Le Gel des compteurs d’eau

Il n’est pas rare que les compteurs d’eau gèlent lors des grands froids. Et il est également fréquent que les services des eaux facturent à l’usager les frais de leur remplacement. Pour justifier leur demande, ces services invoquent une clause du règlement de service qui rend automatiquement l’usager responsable de ce type d’incident. Cette clause est souvent formulée ainsi : « Toutes réparations de compteur dont la détérioration serait due à une cause étrangère à la marche normale du compteur (gelée, incendie, etc.) sont effectuées par le service des eaux aux frais de l’abonné auquel incombe le soin de prendre les mesures nécessaires pour éviter les accidents dont il s’agit. »

Une clause abusive ?

Les tribunaux, saisis des litiges consécutifs à la période de gel de 1985, ont été appelés à se prononcer sur la validité de la clause. Ils ont eu, en particulier, à dire si elle était abusive,
comme l’avait considéré la Commission des clauses abusives dans sa recommandation 85-01 sur les contrats de distribution d’eau. La réponse de la Cour de cassation a été péremptoire : les tribunaux de l’ordre judiciaire ne sont pas compétents pour connaître d’une disposition réglementaire ; or la clause litigieuse est la reprise d’une disposition du cahier des charges type approuvé par un décret du 17 mars 1980 (Didier Chable c/ Sté des eaux de l’Essonne – Cass. Civ. 1re – 31.5.1988 – n° 87-10479).

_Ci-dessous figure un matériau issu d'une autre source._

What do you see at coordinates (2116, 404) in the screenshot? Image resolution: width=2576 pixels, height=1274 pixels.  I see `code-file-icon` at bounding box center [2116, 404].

Une clause à portée limitée

Si la Cour de cassation a refusé de qualifier la clause d’abusive et que, au contraire, elle en a consacré la validité, c’est en en limitant doublement la portée.

• En premier lieu, la Cour a considéré que le règlement de service et, en particulier, la clause litigieuse ne pouvaient être opposés à l’abonné que s’il en avait eu communication à la signature du contrat d’abonnement ; à défaut, ce dernier ne devrait subir les conséquences du gel que si une faute pouvait lui être reprochée (Cie générale des eaux c/ Demont et a. – C. Cass. Civ. 1re – 17.11.1987 – n° 85-17992).

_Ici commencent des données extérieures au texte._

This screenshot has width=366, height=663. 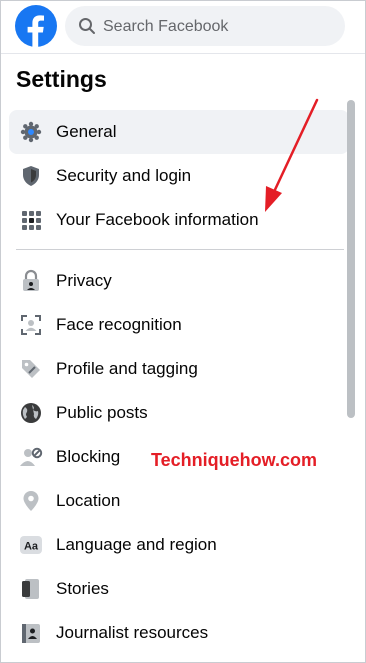 I want to click on settings-item-face-recognition: Face recognition, so click(x=179, y=325).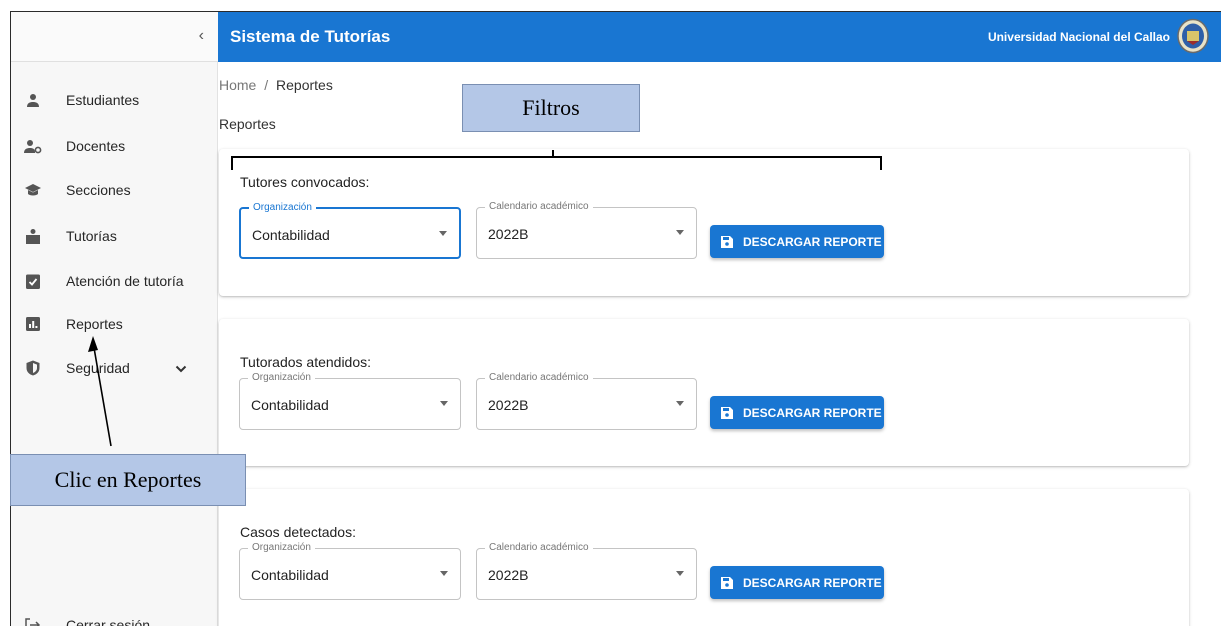 The width and height of the screenshot is (1221, 626). What do you see at coordinates (181, 368) in the screenshot?
I see `chevron-down-icon` at bounding box center [181, 368].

• En second lieu, et à supposer que l’abonné ait effectivement eu connaissance de ce règlement, la clause n’a pas pour effet de mettre à sa charge les conséquences du gel s’il démontre qu’il a pris les précautions nécessaires pour protéger les compteurs d’eau des gelées (Didier Chable c/ Sté des eaux de l’Essonne – C. Cass. Civ. 1re – 31.5.1988 – n°87-10479).

En résumé, seul l’abonné qui n’aura pas protégé le compteur contre le gel devra assumer le coût de son remplacement ; et si le compteur gèle malgré ces précautions, son remplacement sera à la charge du service des eaux. Reste à savoir quelles précautions doit prendre l’abonné en cas de gel, lorsque le règlement de service n’en précise pas la nature. À titre d’indication,
citons cet arrêt de la cour d’appel de Rennes, qui a considéré qu’aucune faute ne pouvait être reprochée à l’abonné qui avait pris soin de fermer le robinet du compteur en son absence, de purger l’installation et d’entourer le compteur de matières isolantes (SNC Cise Ouest c/ Gloux – CA Rennes – 1.10.1991 – INC n° 2473).

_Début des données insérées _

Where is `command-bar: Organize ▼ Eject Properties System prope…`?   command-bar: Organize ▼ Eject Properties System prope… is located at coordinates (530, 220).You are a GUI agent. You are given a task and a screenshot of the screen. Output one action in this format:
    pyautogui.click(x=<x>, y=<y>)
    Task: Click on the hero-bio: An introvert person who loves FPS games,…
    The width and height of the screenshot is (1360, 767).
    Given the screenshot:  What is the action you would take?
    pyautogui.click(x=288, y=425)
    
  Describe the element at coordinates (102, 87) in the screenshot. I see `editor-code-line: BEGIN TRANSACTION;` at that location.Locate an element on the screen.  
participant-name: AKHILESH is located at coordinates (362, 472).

Que faire en cas de litige ?

Dans un premier temps, l’abonné sera certainement obligé de payer le coût de remplacement du compteur. Rien ne l’empêchera par la suite d’en demander le remboursement en saisissant le tribunal d’instance de son domicile (et non pas le tribunal administratif ). Il sera en droit de le faire, même s’il a été contraint de signer une reconnaissance de responsabilité pour obtenir le rétablissement de son alimentation en eau ; souhaitons, cependant, que cette pratique déplorable, constatée après le gel de 1985, a été abandonnée par les distributeurs
d’eau.
L’abonné qui aura été victime d’une coupure d’eau, non pas en raison du gel, mais de son refus de payer les frais de remise en état du compteur, peut attaquer le service des eaux, car « la coupure d’eau pour un litige de facturation est inadmissible », ont précisé les juges de la cour d’appel de Rennes, dans l’arrêt du 1er octobre 1991 précité, condamnant le service
des eaux à verser 4 500 euros de dommages et intérêts à un abonné mis dans l’impossibilité d’utiliser sa résidence d’été deux années de suite.